I mean... most tech companies these days are managed in an incredibly incompetent manner?
They'll either hire engineers who don't bother with the processes you describe or put so much pressure on them that they just can't do all of these reliability processes.
That's what I find the scariest about the near future - having seen so many corners being cut, I wonder when it'll all come crumbling down. This incident just being a fun little preview.
Just think military platforms, virus engineering labs, etc.
Why didn't they install the update on a staging system, test it, and then promote to production. That's CS 101.
I doubt they have a staging system.
Some other commenters thought that the error was caused by the combination of the software update and a windows update. If this is true, it would have worked without problems when testing. Even canary releases would have been without issues. After the windows update the systems would react erroneous on the software update.
@@georgebeierberkeley I've just seen an analysis of the failure by DavesGarage, a retired developer from Microsoft. The gist of the analysis Was that the code itself was good. But it changes its behaviour based on a configfile. The cause of the error was within the config file. So it wasn't an error located at one place in the code, but a conceptual error of not good enaugh handling of broken config files.
Thanks!
3:23 Change "us" to "our" in the caption to make sense.

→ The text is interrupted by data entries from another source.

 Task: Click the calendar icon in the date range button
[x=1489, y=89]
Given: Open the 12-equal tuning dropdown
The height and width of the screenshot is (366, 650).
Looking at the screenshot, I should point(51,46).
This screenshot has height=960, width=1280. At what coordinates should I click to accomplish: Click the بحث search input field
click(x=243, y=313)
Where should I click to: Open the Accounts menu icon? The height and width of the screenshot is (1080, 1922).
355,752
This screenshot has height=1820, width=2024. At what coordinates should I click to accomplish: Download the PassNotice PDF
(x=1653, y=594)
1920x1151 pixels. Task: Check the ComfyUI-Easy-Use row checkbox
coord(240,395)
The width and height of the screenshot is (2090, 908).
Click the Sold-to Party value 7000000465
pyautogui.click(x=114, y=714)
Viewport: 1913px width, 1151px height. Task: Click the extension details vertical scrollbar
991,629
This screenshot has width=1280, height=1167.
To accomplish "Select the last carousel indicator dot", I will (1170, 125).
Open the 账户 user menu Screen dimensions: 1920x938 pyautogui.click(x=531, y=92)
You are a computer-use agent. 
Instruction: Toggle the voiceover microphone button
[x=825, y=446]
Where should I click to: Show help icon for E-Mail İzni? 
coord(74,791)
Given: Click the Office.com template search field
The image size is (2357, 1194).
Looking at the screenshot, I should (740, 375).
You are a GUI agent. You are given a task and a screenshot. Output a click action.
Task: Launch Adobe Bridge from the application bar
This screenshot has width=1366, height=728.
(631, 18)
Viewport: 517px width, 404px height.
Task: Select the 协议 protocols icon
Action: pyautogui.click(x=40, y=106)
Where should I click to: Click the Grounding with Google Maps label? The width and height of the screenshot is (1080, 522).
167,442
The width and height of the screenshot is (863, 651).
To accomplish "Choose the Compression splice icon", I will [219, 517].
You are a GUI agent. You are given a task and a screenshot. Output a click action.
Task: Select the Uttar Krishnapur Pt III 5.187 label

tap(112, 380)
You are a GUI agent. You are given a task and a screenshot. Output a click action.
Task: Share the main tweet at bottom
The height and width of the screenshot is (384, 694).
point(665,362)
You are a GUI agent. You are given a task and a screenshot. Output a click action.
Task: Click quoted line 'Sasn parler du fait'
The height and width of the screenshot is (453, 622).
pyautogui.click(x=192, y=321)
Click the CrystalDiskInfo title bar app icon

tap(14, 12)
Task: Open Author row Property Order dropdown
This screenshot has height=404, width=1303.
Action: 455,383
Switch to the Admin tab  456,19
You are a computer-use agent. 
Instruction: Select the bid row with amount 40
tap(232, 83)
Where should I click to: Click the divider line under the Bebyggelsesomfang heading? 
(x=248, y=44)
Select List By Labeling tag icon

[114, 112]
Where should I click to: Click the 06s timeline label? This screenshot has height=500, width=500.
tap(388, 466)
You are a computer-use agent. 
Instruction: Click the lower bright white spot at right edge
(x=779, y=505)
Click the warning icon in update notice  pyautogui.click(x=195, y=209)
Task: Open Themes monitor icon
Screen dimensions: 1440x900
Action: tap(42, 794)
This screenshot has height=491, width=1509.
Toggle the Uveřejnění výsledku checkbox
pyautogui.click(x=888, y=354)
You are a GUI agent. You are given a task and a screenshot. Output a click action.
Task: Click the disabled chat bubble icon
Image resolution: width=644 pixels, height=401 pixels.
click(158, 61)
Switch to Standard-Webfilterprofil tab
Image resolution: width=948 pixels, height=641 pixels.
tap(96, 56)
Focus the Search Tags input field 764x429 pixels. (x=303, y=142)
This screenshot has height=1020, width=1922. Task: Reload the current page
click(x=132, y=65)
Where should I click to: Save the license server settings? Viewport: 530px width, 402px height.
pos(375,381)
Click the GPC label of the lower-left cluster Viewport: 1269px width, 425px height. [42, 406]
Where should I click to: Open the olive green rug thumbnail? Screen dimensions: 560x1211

I think we need some trust breaking. The companies in this market have merged or destroyed each other and this has made the system more fragile. We would have a more resilient system if we had a wider range of vendors.
To be honest this incident is kind of an argument against continues delivery - as a separate QA stage gate before deployment would have prevented that.
you mean an argument for continuous delivery. ci and cd are designed to block deployments of broken systems.
Yeah - Management probably announced the 'release of our patch was a resounding success while the Engineering folk are saying ' but but but it are still building it ' - 'Ah just chuck it in Production, it will be fine ' - After all success is about meeting a delivery date, right?
Have to ask the hard questions… Was the continuous delivery model, or approach to software delivery a contributing cause?
I ask as it posits an opportunity to reflect and improve, not to point fingers.
It looks as though they cannot roll back because the target systems are looping through blue screens.- i e. cannot complete a reboot.
I see the t-shirt, well chosen for the occasion 🤣
And how do you go about releasing a kernel patch that is a file full of zeroes?
Let's assume this happened:
Crowdstrike releases canary version, everything is fine for a week.
Microsoft releases a patch for Os that silently crashes the CS update.
The Crowdstrike update gets realeased for everyone...and crashes because of conflict with previos Microsoft update..
Moral:
Avoid using the damn cloud.Manage your own systems don't "externalize" everything.